Jihadists and allied rebels in northwestern Syria on Monday killed at least 12 pro-regime fighters, thwarting their advance, a Britain-based war monitoring group said.
Another 17 pro-regime fighters were wounded while on the jihadist-led side six fighters died, said the Britain-based group Syrian Observatory for Human Rights.
The forces loyal to President Bashar-al Assad had launched an attack with artillery and heavy gunfire in Syria’s last major opposition bastion, said the war monitor.
But the jihadist Hayat Tahrir al-Sham (HTS) alliance, headed by ex-leaders of Syria’s former al-Qaeda affiliate, and their allies reportedly thwarted the advance.
Four HTS and two other rebel fighters were killed in the clashes in a rural area of Latakia province, the monitor said.
The HTS-led alliance also controls large areas of Idlib province and slivers of territory in neighbouring Aleppo and Hama.
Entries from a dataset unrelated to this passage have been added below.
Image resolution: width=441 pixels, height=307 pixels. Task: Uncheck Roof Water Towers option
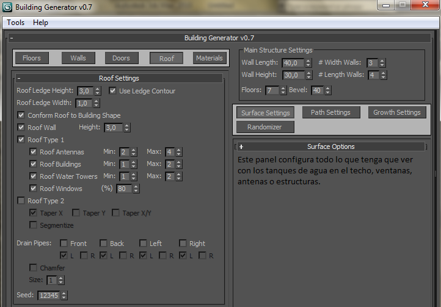pyautogui.click(x=34, y=176)
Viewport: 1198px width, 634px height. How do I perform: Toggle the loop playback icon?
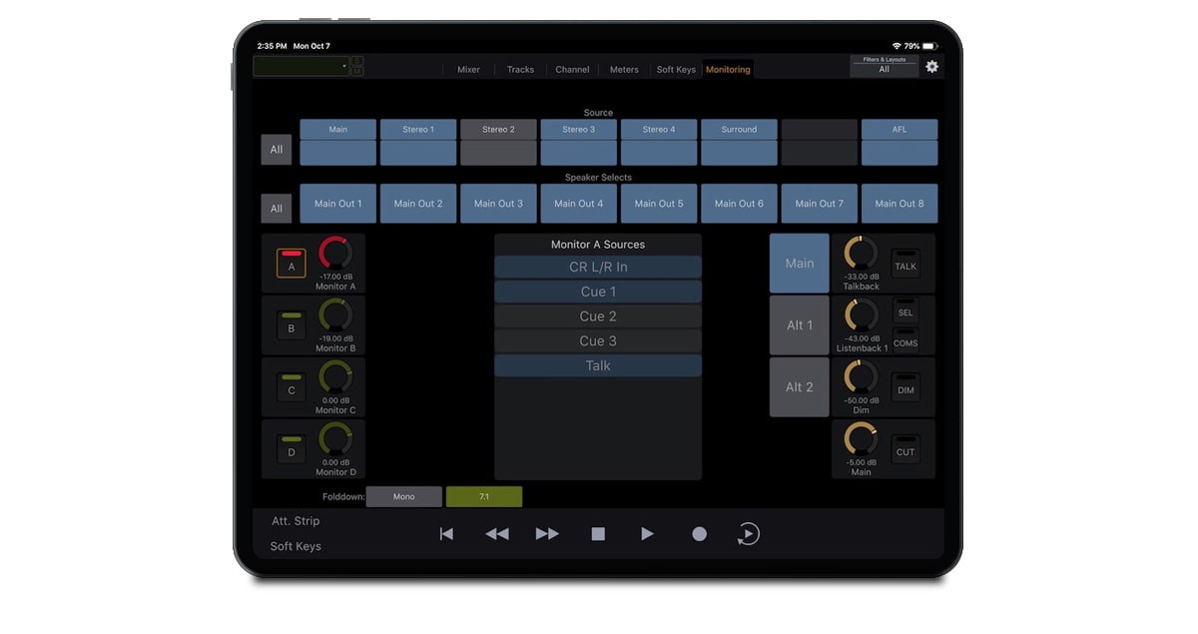(748, 534)
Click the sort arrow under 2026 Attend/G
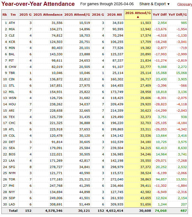 click(x=138, y=17)
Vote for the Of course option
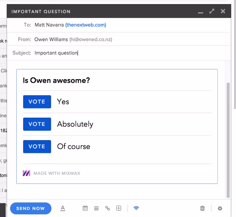Viewport: 236px width, 217px height. (x=37, y=147)

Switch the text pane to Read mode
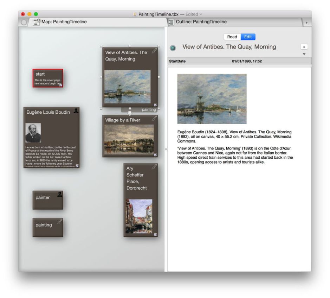coord(232,37)
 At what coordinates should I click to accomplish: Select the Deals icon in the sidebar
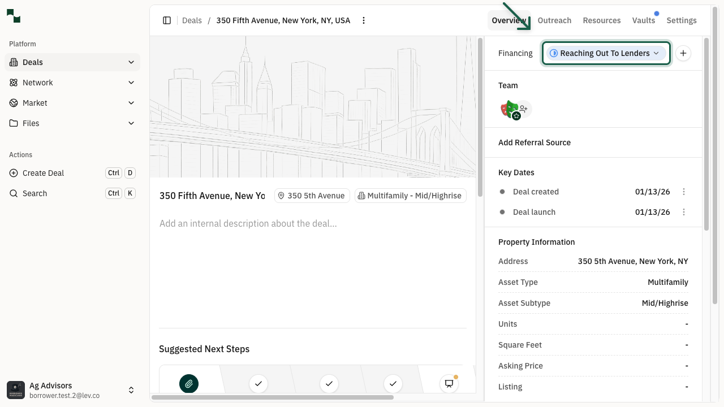click(x=12, y=62)
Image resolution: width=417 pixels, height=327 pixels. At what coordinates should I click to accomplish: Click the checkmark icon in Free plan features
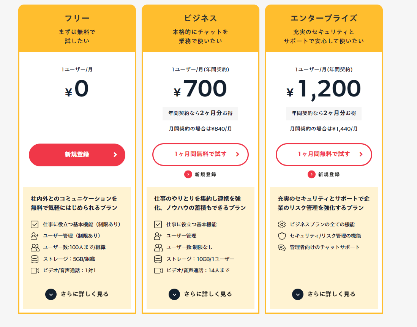[35, 224]
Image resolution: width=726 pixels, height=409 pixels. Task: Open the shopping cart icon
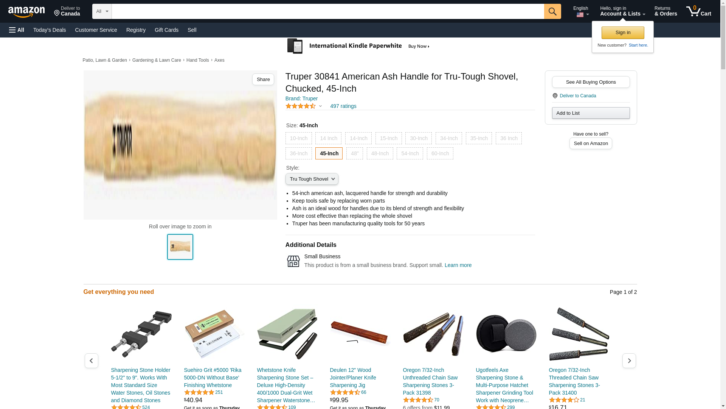pyautogui.click(x=699, y=11)
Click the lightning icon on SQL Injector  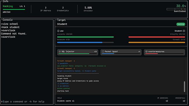(x=60, y=52)
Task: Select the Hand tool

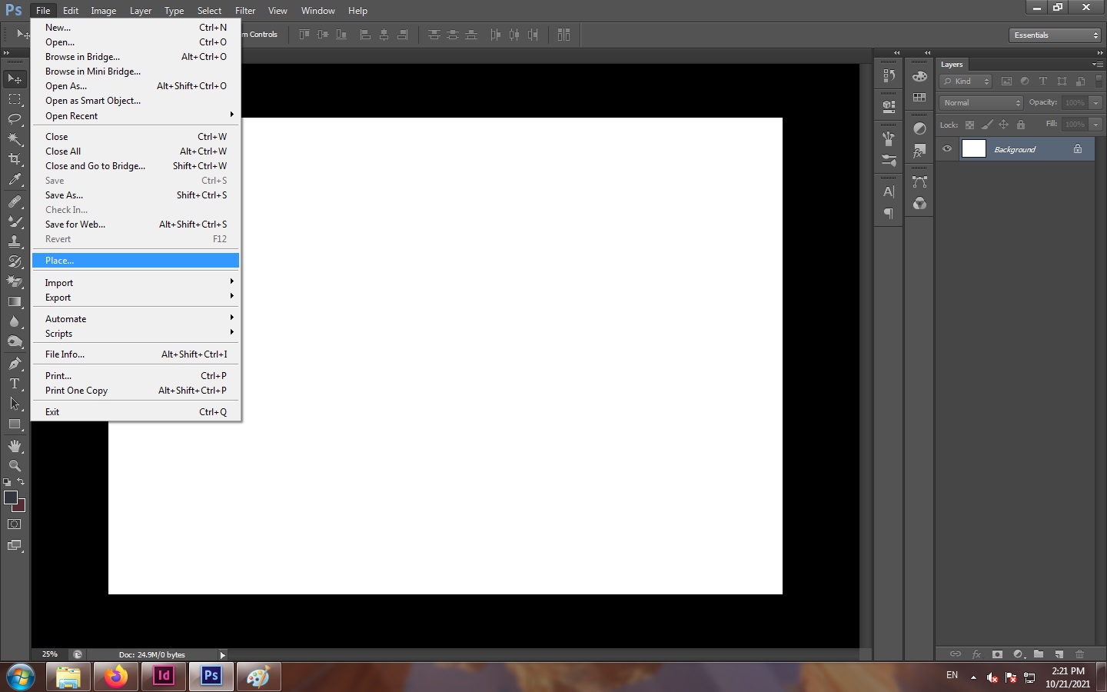Action: click(15, 446)

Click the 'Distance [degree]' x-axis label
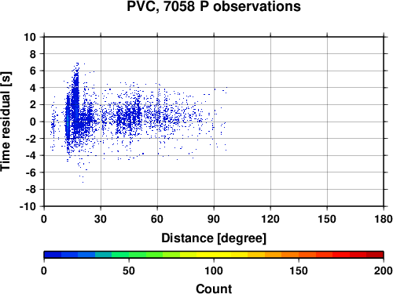tap(214, 238)
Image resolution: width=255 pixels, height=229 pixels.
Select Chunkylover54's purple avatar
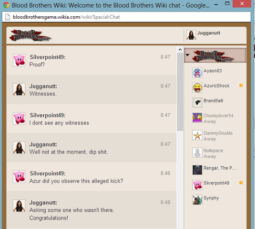tap(197, 118)
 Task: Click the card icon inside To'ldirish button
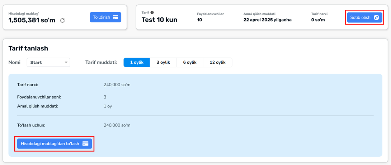(x=116, y=17)
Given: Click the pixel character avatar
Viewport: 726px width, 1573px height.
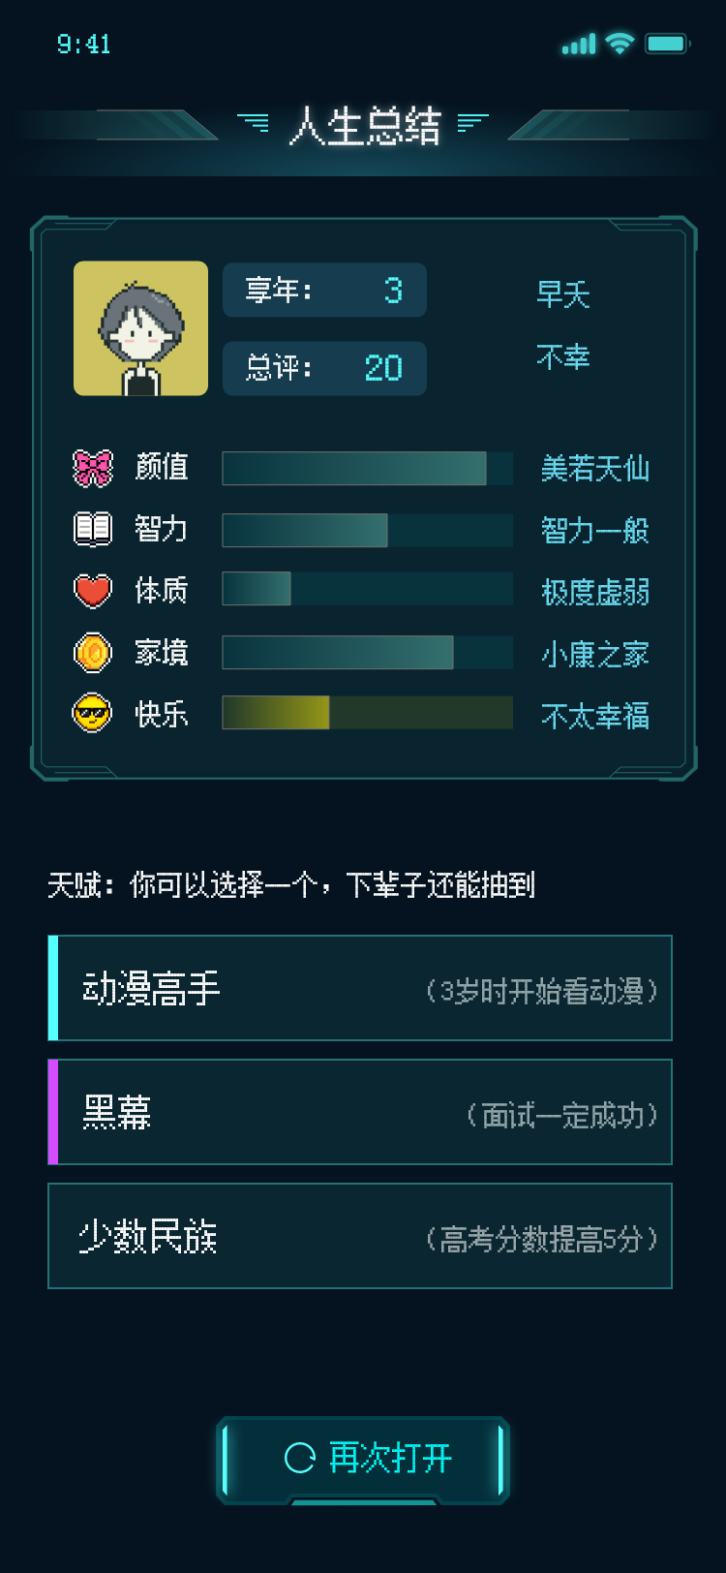Looking at the screenshot, I should pyautogui.click(x=141, y=328).
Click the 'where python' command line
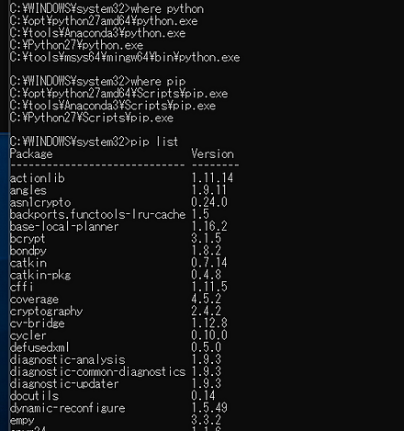Screen dimensions: 404x431 click(107, 9)
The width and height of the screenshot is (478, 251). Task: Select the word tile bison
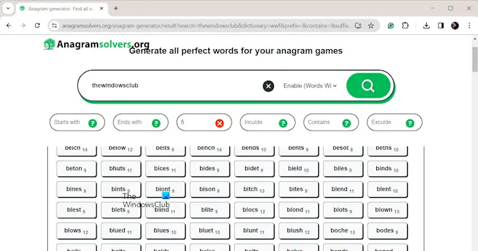pos(210,189)
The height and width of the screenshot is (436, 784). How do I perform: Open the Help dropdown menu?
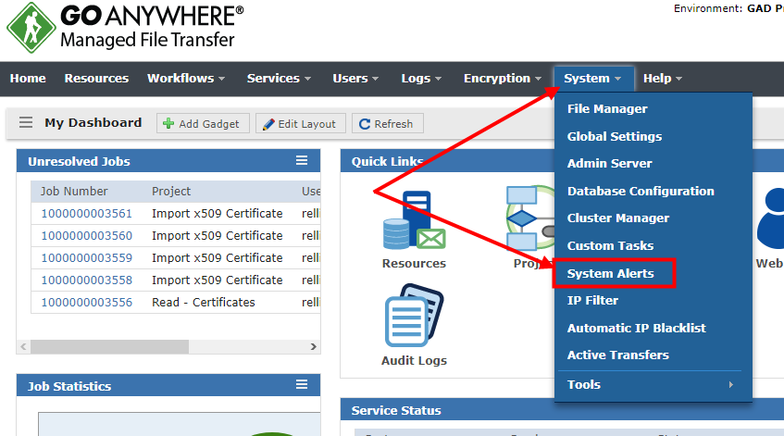(663, 79)
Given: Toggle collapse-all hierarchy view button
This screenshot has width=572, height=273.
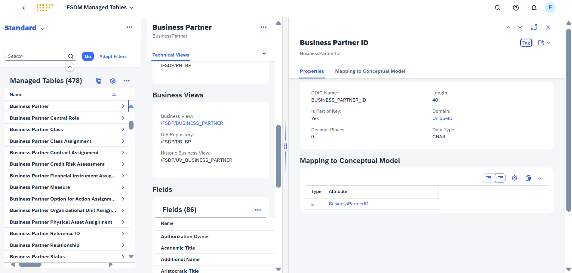Looking at the screenshot, I should (500, 178).
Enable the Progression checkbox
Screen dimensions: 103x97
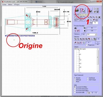coord(87,45)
The region they hold is home to some three million people, nearly half of whom have been displaced from other parts of the country.
Syria’s nine-year-old war has killed more than 380,000 people and displaced nearly half of the country’s pre-war population.
The rebel-held area is a regular target of attacks by regime forces and their Russian and Iranian allies.
A Russian-backed government offensive between December and March displaced nearly a million people in the region.
A Moscow-backed ceasefire agreement in March has reduced violence in the area, but shelling and air strikes by the regime and its backers continue.
Russian air strikes on the town of Binnish in Idlib province killed three people from the same family on Monday, according to the Observatory.